**Assignment:** Go through the lines below and repeat each one exactly, skipping pictures.

**Materials provided:**
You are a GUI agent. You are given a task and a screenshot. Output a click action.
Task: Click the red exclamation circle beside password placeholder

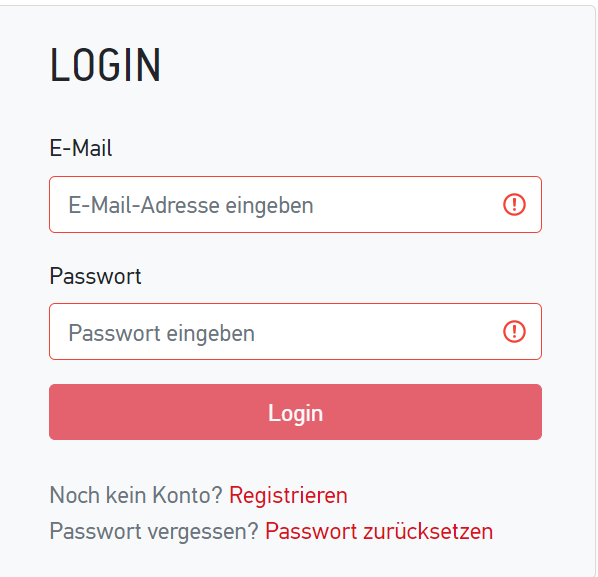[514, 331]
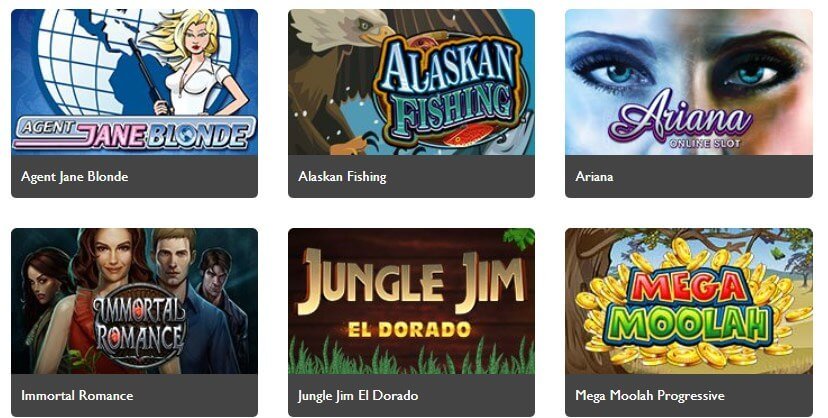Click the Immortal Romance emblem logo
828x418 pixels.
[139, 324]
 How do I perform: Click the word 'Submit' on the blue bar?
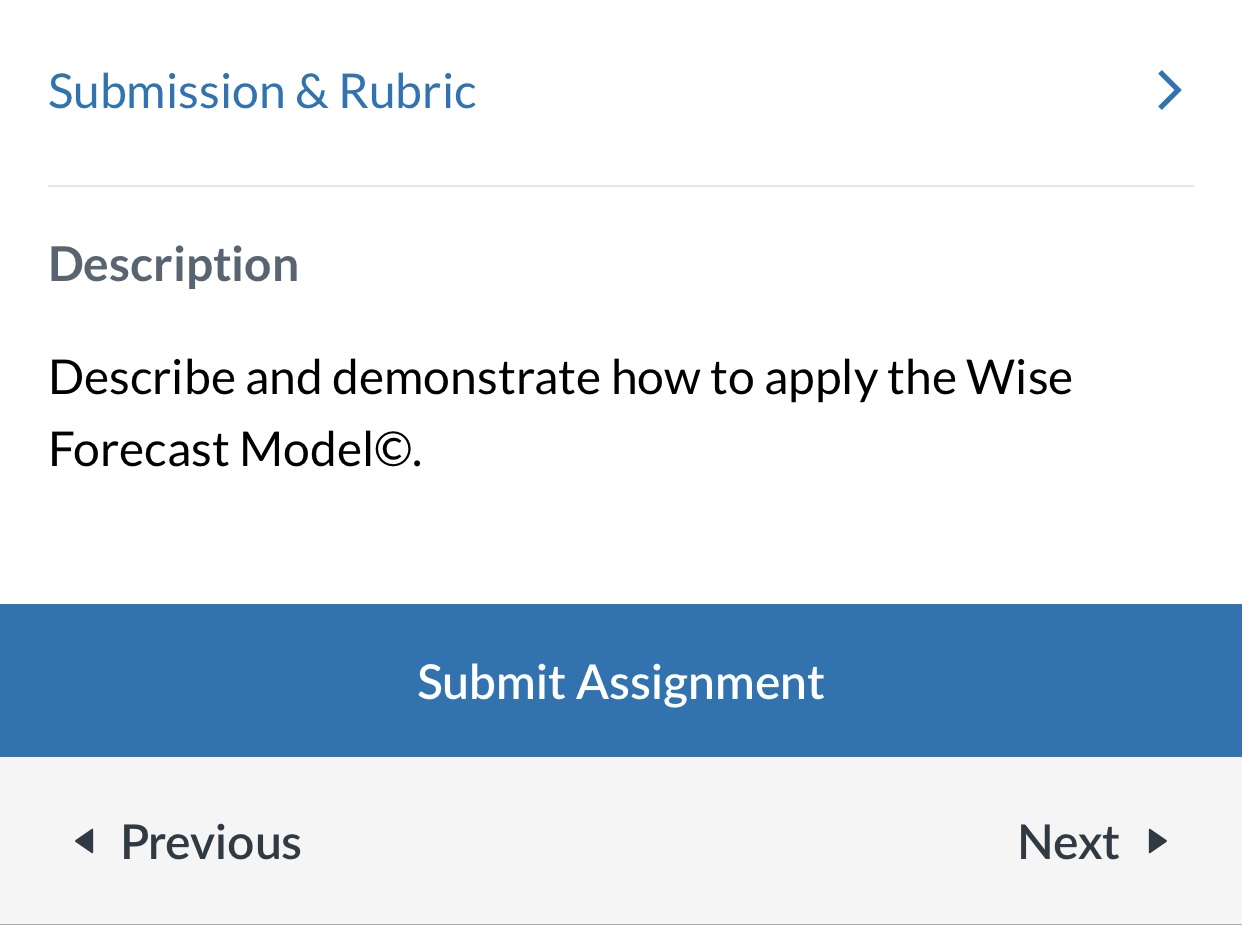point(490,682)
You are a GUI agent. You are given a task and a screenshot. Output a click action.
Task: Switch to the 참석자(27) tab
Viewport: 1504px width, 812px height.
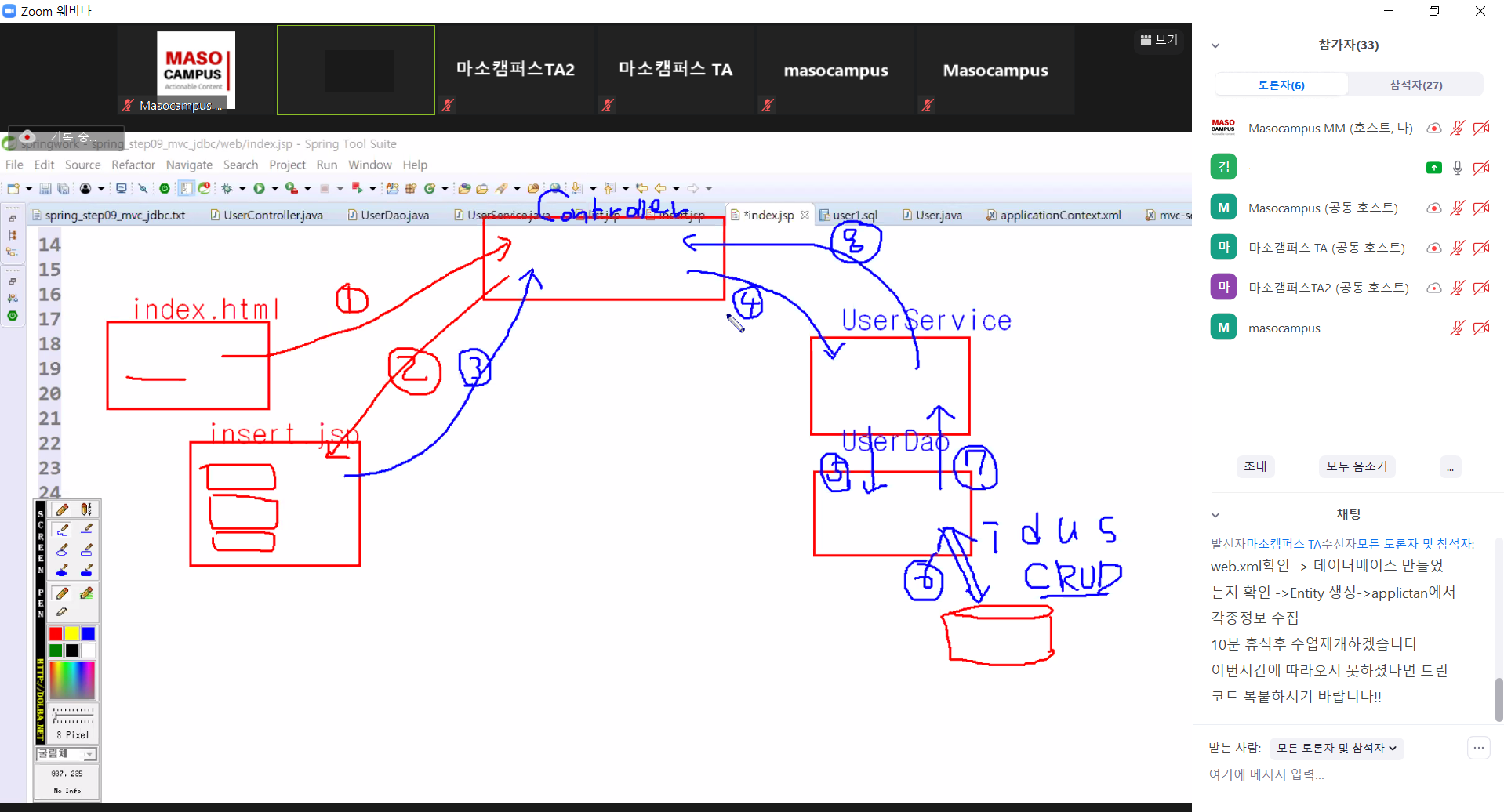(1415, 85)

**Solution:**
You are a GUI agent. You are given a task and a screenshot. Output a click action.
Task: Click the red exclamation circle beside password placeholder

[514, 331]
Click the Immortal Romance emblem logo
828x418 pixels.
[139, 324]
 How do I perform: Click the word 'Submit' on the blue bar?
point(490,682)
You are a GUI agent. You are given a task and a screenshot. Output a click action.
Task: Switch to the 참석자(27) tab
Viewport: 1504px width, 812px height.
(1415, 85)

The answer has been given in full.